# [WORK TASK]
Your answer should be a single number: how many lines in the data below hold the string "computer".

─── ENTRIES SUPPLIED ───

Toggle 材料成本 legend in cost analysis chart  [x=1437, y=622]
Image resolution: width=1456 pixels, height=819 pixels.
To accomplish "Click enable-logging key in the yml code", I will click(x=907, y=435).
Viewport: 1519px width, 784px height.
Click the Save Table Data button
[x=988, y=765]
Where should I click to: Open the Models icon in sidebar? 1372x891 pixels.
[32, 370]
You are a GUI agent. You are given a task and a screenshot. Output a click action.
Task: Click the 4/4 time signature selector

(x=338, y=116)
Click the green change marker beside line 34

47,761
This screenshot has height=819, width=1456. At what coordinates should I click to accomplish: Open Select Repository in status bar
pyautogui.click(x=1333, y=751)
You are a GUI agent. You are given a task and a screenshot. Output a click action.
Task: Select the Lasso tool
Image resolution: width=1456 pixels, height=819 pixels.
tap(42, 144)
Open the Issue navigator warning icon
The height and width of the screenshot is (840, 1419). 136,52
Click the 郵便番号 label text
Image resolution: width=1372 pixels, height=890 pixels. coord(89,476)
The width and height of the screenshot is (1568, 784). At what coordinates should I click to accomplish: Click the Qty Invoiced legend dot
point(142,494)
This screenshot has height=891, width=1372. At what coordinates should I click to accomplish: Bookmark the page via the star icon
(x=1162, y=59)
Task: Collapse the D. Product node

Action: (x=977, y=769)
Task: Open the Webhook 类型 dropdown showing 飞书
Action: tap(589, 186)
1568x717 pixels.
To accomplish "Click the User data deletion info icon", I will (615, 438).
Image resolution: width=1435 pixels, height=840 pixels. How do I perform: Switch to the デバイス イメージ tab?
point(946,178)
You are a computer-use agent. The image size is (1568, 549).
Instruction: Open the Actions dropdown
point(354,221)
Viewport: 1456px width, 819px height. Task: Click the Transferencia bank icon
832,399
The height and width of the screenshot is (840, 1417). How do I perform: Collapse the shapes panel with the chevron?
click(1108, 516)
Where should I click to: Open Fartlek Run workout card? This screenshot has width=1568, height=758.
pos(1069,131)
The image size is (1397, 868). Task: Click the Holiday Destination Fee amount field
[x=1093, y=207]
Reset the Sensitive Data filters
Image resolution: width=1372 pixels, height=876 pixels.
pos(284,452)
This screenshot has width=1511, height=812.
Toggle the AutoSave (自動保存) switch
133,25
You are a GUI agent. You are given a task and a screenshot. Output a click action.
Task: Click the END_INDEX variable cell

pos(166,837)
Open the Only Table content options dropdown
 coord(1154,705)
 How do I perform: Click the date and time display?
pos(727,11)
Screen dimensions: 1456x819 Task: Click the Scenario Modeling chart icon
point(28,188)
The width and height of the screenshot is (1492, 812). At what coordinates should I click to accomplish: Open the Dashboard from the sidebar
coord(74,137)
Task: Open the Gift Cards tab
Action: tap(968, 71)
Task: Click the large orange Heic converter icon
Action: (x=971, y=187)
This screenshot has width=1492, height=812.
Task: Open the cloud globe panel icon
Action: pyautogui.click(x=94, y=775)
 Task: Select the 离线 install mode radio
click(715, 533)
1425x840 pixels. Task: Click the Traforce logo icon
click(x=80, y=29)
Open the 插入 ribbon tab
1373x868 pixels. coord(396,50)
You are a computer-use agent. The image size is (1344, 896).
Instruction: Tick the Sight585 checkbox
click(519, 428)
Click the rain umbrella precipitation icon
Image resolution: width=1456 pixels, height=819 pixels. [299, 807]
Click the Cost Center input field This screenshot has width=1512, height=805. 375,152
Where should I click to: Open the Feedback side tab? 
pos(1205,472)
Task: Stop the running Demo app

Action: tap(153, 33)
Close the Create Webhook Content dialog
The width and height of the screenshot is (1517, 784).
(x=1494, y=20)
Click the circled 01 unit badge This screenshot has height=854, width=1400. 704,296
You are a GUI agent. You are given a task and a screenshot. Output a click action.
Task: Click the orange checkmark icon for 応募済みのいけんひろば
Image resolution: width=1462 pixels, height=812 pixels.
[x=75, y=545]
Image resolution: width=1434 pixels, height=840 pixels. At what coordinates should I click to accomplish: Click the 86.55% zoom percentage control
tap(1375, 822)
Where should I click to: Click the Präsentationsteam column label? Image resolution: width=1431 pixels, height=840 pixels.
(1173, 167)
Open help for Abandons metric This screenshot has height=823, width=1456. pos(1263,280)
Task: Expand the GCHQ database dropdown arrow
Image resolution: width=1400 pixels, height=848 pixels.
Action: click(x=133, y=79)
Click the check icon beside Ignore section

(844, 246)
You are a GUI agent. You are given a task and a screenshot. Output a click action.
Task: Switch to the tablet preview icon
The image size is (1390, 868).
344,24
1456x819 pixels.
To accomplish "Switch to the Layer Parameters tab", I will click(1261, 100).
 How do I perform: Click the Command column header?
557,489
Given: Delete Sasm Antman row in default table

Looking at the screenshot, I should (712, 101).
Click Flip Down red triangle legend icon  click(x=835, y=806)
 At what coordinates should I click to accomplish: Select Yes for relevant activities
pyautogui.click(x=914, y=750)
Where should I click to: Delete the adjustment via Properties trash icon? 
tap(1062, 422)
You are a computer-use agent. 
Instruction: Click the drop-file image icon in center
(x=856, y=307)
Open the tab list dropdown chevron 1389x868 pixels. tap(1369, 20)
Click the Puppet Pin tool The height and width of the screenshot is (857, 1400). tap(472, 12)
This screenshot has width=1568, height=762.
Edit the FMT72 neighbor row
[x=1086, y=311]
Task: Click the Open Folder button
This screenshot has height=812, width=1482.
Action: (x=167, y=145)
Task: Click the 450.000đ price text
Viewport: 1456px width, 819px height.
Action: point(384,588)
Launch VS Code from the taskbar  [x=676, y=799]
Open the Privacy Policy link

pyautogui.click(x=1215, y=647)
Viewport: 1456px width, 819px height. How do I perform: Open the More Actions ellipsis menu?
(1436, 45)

───

# [EXERCISE OUTPUT]
3